5 thoughts on “NIAC Pluto mission talk now available online

  1. Ms Thomas,
    first let me congratulate you on one of the most outstanding presentations at this NIAC symposium.
    I have a few questions (and I apologize if they were already answered and I somehow missed it):

    1. The way I understand it, you are using a Brayton heat engine for the production of on board power. Please correct me if I am wrong, but the products of a D+He3 reaction are charged particles. Wouldn’t it be possible and more weight efficient to use direct conversion to convert some of the energy from the charged particles in the exhaust into electricity? It would be a much simpler system without moving parts. You would safe the weight of the turbine and might get away with less cooling panels (depending on how badly you have to remove the waste heat to protect the reactor and the SCs). Maybe you could then even use the waste heat to create additional thrust (though with relatively low Isp) like a nuclear thermal engine does. In this context, I am wondering why you even have a coast phase.

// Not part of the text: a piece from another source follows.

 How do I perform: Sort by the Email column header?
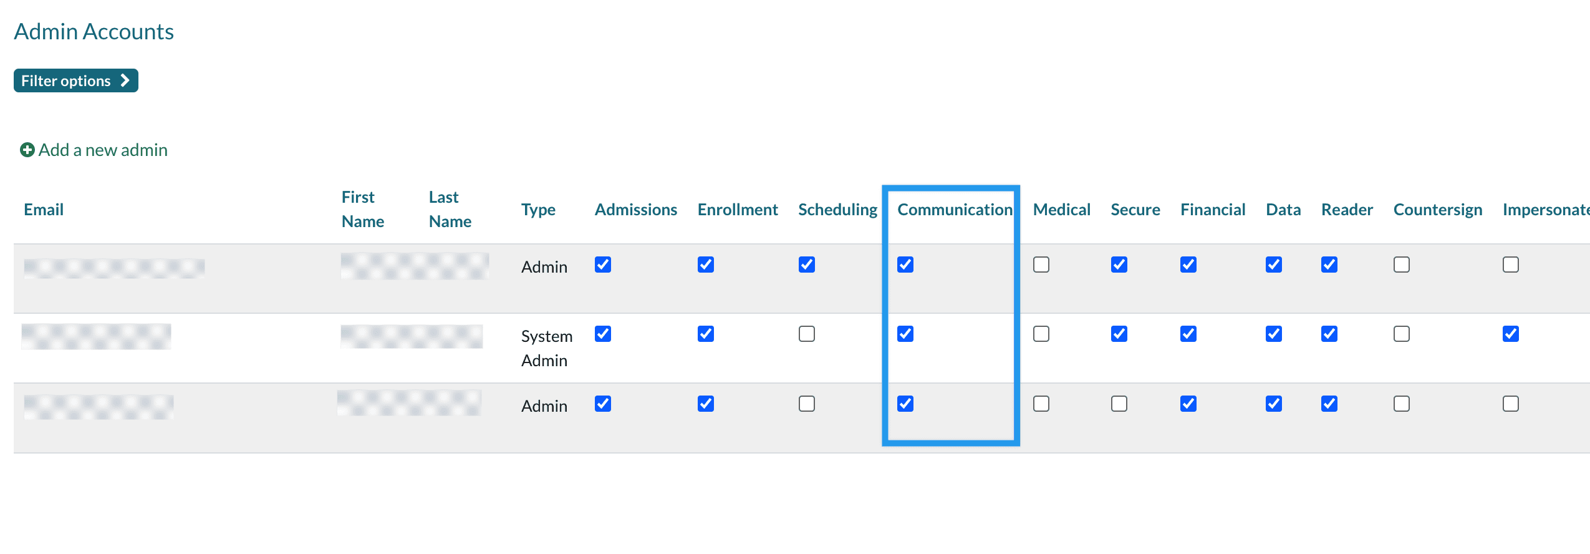44,210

    2. I would like to understand your current status in relation to the triple product. I see 1 keV heat and you mentioned 300 ms pulse length (confinement time?) . Where is plasma density at right now?

    3. I extrapolated a Q of about 10 from the diagram of the fusion engine. Is that the maximum that can be achieved with this reactor type or is that a limit of the version for space propulsion only? Am I correct when I assume that this is related to the size constraints imposed on the engine by the scrape off layer and that this would only apply to a reactor used for direct propulsion (the direct fusion drive)?

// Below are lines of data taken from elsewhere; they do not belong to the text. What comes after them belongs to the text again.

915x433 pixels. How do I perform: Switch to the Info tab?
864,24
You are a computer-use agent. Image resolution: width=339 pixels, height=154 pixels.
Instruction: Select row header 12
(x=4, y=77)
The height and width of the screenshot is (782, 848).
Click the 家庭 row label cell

    4. I am confused by your numbers regarding the He3. Your slide says 1158 liters of He3 which would be around 70 kg of He3, provided I did not miscalculate that. Yet in the Q&A with David Kirtley, you mentioned only “hundreds of grams” of He3 for the entire mission. The SOL is supposed to deuterium or hydrogen and I don’t suppose you want to use the much more expensive He3 for cooling the LTSCs. So why so much He3?

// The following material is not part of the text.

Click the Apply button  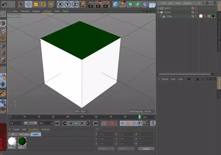pos(146,148)
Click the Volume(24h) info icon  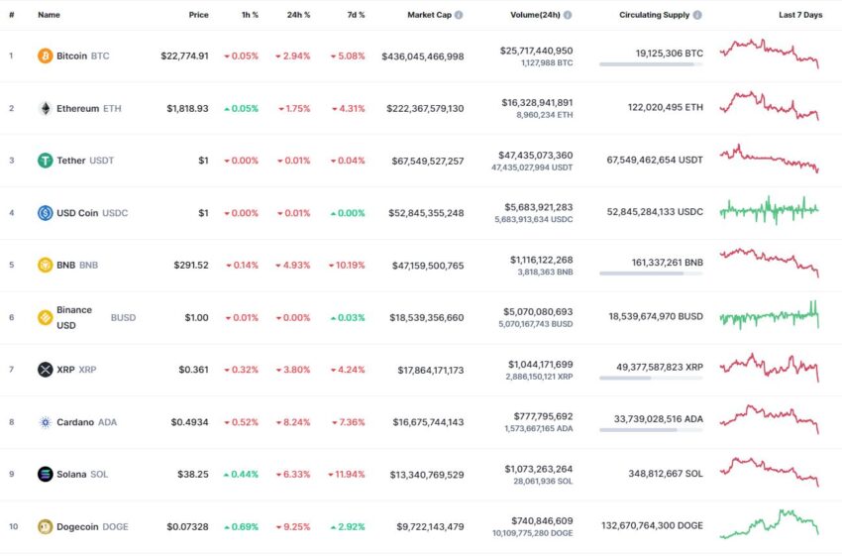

    5. I think that the current supply of Helium3 is a real issue for your reactor if you want to use it terrestrially at a scale that would have an impact on climate and economics. Current supply is too low to satisfy the need of a large amount of reactors and if we were to extract He3 from natural gas, we would be talking about 12,000 USD per kg. With the current price of space transportation, mining the moon would also increase the cost of the fuel dramatically. Current cost is 1000s of dollars per kg launched into space and more per kg to the moon.
    I am not sure about the limitations of your reactor concept, but would it be possible to run the reactor on Deuterium only? It would produce He3 in one branch and tritium in the other. The tritium could be used to boost the fusion output compared to a pure D+D reaction (tritium catalyzed deuterium fusion) and the He3 could be used to fuel a dedicated D+He3 reactor.
    If the D+D reaction on its own was economic enough, maybe, the tritium could be stored until it decays into more He3. At a cost of 30,000 USD per gram, it might actually be possible to make more money from selling the tritium than from using it to produce electricity, especially when you factor in the damage from the high energy neutrons produced by D+T. So this could be a viable business model, at least for a few of these reactors, since there is only so much tritium needed in the world right now. Could be a way to make a lot of money even early on, when reactors are not as optimized, yet ( I am assuming that they will get better over time).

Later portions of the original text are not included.